═══ Data supplied ═══

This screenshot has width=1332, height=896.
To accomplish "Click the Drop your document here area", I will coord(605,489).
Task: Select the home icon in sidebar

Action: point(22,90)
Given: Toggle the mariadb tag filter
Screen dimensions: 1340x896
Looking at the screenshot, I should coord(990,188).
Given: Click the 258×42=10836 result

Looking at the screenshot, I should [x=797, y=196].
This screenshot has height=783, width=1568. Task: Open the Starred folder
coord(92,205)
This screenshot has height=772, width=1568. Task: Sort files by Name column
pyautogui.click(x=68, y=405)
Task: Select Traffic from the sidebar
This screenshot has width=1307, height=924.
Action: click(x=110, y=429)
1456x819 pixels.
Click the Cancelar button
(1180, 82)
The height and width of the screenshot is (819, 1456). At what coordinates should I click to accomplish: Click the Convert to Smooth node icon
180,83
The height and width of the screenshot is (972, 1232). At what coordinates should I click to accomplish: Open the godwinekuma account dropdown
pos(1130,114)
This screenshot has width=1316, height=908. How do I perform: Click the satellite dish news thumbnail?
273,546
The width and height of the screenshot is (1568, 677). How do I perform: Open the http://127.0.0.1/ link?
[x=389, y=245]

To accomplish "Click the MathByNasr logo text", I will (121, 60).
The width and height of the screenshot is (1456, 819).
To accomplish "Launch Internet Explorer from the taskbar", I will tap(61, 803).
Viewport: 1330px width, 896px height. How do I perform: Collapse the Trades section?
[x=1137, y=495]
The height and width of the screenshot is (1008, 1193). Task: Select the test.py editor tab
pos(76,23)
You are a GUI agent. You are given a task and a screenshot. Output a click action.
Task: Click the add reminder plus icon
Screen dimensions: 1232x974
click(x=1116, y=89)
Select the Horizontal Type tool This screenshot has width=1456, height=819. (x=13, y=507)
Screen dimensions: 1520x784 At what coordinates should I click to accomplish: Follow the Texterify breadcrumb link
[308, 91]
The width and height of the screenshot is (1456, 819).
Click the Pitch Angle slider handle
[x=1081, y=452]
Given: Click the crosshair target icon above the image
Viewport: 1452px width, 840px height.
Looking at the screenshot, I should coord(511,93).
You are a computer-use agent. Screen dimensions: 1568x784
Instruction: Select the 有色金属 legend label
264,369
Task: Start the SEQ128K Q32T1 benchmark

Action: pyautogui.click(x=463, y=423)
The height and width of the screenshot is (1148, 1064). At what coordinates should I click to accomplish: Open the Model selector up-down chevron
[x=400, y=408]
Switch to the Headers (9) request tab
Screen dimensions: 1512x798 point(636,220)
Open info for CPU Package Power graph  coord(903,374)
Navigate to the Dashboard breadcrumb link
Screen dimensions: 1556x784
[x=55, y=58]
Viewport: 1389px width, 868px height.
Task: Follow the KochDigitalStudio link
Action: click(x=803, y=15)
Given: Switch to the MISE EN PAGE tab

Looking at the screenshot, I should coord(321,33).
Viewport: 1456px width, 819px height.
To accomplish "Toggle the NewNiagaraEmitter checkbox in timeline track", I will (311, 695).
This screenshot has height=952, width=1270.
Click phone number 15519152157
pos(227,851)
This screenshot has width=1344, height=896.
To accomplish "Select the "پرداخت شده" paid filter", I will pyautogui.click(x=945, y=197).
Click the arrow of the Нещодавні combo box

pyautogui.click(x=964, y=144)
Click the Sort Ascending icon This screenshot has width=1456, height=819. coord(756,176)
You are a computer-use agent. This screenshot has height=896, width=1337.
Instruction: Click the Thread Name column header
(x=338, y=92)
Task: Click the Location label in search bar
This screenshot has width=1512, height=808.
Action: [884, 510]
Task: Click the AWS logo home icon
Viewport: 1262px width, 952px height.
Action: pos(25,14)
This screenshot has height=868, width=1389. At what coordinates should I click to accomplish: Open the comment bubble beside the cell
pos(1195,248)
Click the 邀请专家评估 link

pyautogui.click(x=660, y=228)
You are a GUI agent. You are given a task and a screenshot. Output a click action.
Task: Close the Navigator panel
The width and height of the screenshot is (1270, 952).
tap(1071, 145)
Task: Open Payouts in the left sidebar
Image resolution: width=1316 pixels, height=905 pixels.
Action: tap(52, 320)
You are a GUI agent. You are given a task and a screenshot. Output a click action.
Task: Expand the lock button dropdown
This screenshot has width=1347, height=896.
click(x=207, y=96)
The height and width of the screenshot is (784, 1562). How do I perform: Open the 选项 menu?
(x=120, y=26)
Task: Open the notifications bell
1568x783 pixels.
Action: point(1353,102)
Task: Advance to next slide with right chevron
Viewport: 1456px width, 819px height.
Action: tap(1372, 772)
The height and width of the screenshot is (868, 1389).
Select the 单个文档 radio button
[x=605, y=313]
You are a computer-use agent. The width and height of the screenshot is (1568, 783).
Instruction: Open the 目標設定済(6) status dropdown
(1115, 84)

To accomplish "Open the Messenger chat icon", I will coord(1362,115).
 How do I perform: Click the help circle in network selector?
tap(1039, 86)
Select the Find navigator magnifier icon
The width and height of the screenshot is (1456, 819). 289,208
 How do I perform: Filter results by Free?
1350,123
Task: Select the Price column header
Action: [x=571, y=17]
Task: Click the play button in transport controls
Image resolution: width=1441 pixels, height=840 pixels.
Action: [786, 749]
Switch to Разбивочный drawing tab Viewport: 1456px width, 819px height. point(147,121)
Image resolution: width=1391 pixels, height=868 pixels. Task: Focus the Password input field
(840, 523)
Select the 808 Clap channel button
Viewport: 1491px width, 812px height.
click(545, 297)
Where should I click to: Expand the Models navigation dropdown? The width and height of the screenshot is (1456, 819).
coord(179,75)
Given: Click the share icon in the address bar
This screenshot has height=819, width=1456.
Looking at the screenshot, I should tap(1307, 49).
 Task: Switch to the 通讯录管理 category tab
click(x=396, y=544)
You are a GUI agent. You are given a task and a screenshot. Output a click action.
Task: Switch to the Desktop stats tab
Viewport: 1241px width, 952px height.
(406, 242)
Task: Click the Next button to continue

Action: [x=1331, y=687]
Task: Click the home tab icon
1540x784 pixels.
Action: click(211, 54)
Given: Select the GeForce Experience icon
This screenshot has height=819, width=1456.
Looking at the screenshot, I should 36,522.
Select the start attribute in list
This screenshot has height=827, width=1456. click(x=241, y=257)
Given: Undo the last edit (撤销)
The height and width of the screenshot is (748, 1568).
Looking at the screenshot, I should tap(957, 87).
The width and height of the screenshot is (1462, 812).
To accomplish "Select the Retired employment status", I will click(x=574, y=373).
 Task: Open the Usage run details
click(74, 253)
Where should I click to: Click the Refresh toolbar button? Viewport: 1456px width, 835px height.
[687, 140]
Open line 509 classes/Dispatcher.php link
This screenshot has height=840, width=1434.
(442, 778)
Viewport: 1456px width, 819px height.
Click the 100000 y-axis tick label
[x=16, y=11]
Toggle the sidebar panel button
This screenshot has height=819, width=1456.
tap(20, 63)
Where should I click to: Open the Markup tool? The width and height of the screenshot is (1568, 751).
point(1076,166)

═══

Give the records again, exactly as they appear.

This screenshot has width=1332, height=896.
To accomplish "Click the Drop your document here area", I will coord(605,489).
Task: Select the home icon in sidebar

Action: point(22,90)
Given: Toggle the mariadb tag filter
Screen dimensions: 1340x896
Looking at the screenshot, I should coord(990,188).
Given: Click the 258×42=10836 result

Looking at the screenshot, I should [x=797, y=196].
This screenshot has height=783, width=1568. Task: Open the Starred folder
coord(92,205)
This screenshot has height=772, width=1568. Task: Sort files by Name column
pyautogui.click(x=68, y=405)
Task: Select Traffic from the sidebar
This screenshot has width=1307, height=924.
Action: click(x=110, y=429)
1456x819 pixels.
Click the Cancelar button
(1180, 82)
The height and width of the screenshot is (819, 1456). At what coordinates should I click to accomplish: Click the Convert to Smooth node icon
180,83
The height and width of the screenshot is (972, 1232). At what coordinates should I click to accomplish: Open the godwinekuma account dropdown
pos(1130,114)
This screenshot has width=1316, height=908. How do I perform: Click the satellite dish news thumbnail?
273,546
The width and height of the screenshot is (1568, 677). How do I perform: Open the http://127.0.0.1/ link?
[x=389, y=245]

To accomplish "Click the MathByNasr logo text", I will (121, 60).
The width and height of the screenshot is (1456, 819).
To accomplish "Launch Internet Explorer from the taskbar", I will tap(61, 803).
Viewport: 1330px width, 896px height. How do I perform: Collapse the Trades section?
[x=1137, y=495]
The height and width of the screenshot is (1008, 1193). Task: Select the test.py editor tab
pos(76,23)
You are a GUI agent. You are given a task and a screenshot. Output a click action.
Task: Click the add reminder plus icon
Screen dimensions: 1232x974
click(x=1116, y=89)
Select the Horizontal Type tool This screenshot has width=1456, height=819. (x=13, y=507)
Screen dimensions: 1520x784 At what coordinates should I click to accomplish: Follow the Texterify breadcrumb link
[308, 91]
The width and height of the screenshot is (1456, 819).
Click the Pitch Angle slider handle
[x=1081, y=452]
Given: Click the crosshair target icon above the image
Viewport: 1452px width, 840px height.
Looking at the screenshot, I should coord(511,93).
You are a computer-use agent. Screen dimensions: 1568x784
Instruction: Select the 有色金属 legend label
264,369
Task: Start the SEQ128K Q32T1 benchmark

Action: pyautogui.click(x=463, y=423)
The height and width of the screenshot is (1148, 1064). At what coordinates should I click to accomplish: Open the Model selector up-down chevron
[x=400, y=408]
Switch to the Headers (9) request tab
Screen dimensions: 1512x798 point(636,220)
Open info for CPU Package Power graph  coord(903,374)
Navigate to the Dashboard breadcrumb link
Screen dimensions: 1556x784
[x=55, y=58]
Viewport: 1389px width, 868px height.
Task: Follow the KochDigitalStudio link
Action: click(x=803, y=15)
Given: Switch to the MISE EN PAGE tab

Looking at the screenshot, I should coord(321,33).
Viewport: 1456px width, 819px height.
To accomplish "Toggle the NewNiagaraEmitter checkbox in timeline track", I will (311, 695).
This screenshot has height=952, width=1270.
Click phone number 15519152157
pos(227,851)
This screenshot has width=1344, height=896.
To accomplish "Select the "پرداخت شده" paid filter", I will pyautogui.click(x=945, y=197).
Click the arrow of the Нещодавні combo box

pyautogui.click(x=964, y=144)
Click the Sort Ascending icon This screenshot has width=1456, height=819. coord(756,176)
You are a computer-use agent. This screenshot has height=896, width=1337.
Instruction: Click the Thread Name column header
(x=338, y=92)
Task: Click the Location label in search bar
This screenshot has width=1512, height=808.
Action: [884, 510]
Task: Click the AWS logo home icon
Viewport: 1262px width, 952px height.
Action: pos(25,14)
This screenshot has height=868, width=1389. At what coordinates should I click to accomplish: Open the comment bubble beside the cell
pos(1195,248)
Click the 邀请专家评估 link

pyautogui.click(x=660, y=228)
You are a GUI agent. You are given a task and a screenshot. Output a click action.
Task: Close the Navigator panel
The width and height of the screenshot is (1270, 952).
tap(1071, 145)
Task: Open Payouts in the left sidebar
Image resolution: width=1316 pixels, height=905 pixels.
Action: tap(52, 320)
You are a GUI agent. You are given a task and a screenshot. Output a click action.
Task: Expand the lock button dropdown
This screenshot has width=1347, height=896.
click(x=207, y=96)
The height and width of the screenshot is (784, 1562). How do I perform: Open the 选项 menu?
(x=120, y=26)
Task: Open the notifications bell
1568x783 pixels.
Action: point(1353,102)
Task: Advance to next slide with right chevron
Viewport: 1456px width, 819px height.
Action: tap(1372, 772)
The height and width of the screenshot is (868, 1389).
Select the 单个文档 radio button
[x=605, y=313]
You are a computer-use agent. The width and height of the screenshot is (1568, 783).
Instruction: Open the 目標設定済(6) status dropdown
(1115, 84)

To accomplish "Open the Messenger chat icon", I will coord(1362,115).
 How do I perform: Click the help circle in network selector?
tap(1039, 86)
Select the Find navigator magnifier icon
The width and height of the screenshot is (1456, 819). 289,208
 How do I perform: Filter results by Free?
1350,123
Task: Select the Price column header
Action: [x=571, y=17]
Task: Click the play button in transport controls
Image resolution: width=1441 pixels, height=840 pixels.
Action: [786, 749]
Switch to Разбивочный drawing tab Viewport: 1456px width, 819px height. point(147,121)
Image resolution: width=1391 pixels, height=868 pixels. Task: Focus the Password input field
(840, 523)
Select the 808 Clap channel button
Viewport: 1491px width, 812px height.
click(545, 297)
Where should I click to: Expand the Models navigation dropdown? The width and height of the screenshot is (1456, 819).
coord(179,75)
Given: Click the share icon in the address bar
This screenshot has height=819, width=1456.
Looking at the screenshot, I should tap(1307, 49).
 Task: Switch to the 通讯录管理 category tab
click(x=396, y=544)
You are a GUI agent. You are given a task and a screenshot. Output a click action.
Task: Switch to the Desktop stats tab
Viewport: 1241px width, 952px height.
(406, 242)
Task: Click the Next button to continue

Action: [x=1331, y=687]
Task: Click the home tab icon
1540x784 pixels.
Action: click(211, 54)
Given: Select the GeForce Experience icon
This screenshot has height=819, width=1456.
Looking at the screenshot, I should 36,522.
Select the start attribute in list
This screenshot has height=827, width=1456. click(x=241, y=257)
Given: Undo the last edit (撤销)
The height and width of the screenshot is (748, 1568).
Looking at the screenshot, I should tap(957, 87).
The width and height of the screenshot is (1462, 812).
To accomplish "Select the Retired employment status", I will click(x=574, y=373).
 Task: Open the Usage run details
click(74, 253)
Where should I click to: Click the Refresh toolbar button? Viewport: 1456px width, 835px height.
[687, 140]
Open line 509 classes/Dispatcher.php link
This screenshot has height=840, width=1434.
(442, 778)
Viewport: 1456px width, 819px height.
Click the 100000 y-axis tick label
[x=16, y=11]
Toggle the sidebar panel button
This screenshot has height=819, width=1456.
tap(20, 63)
Where should I click to: Open the Markup tool? The width and height of the screenshot is (1568, 751).
point(1076,166)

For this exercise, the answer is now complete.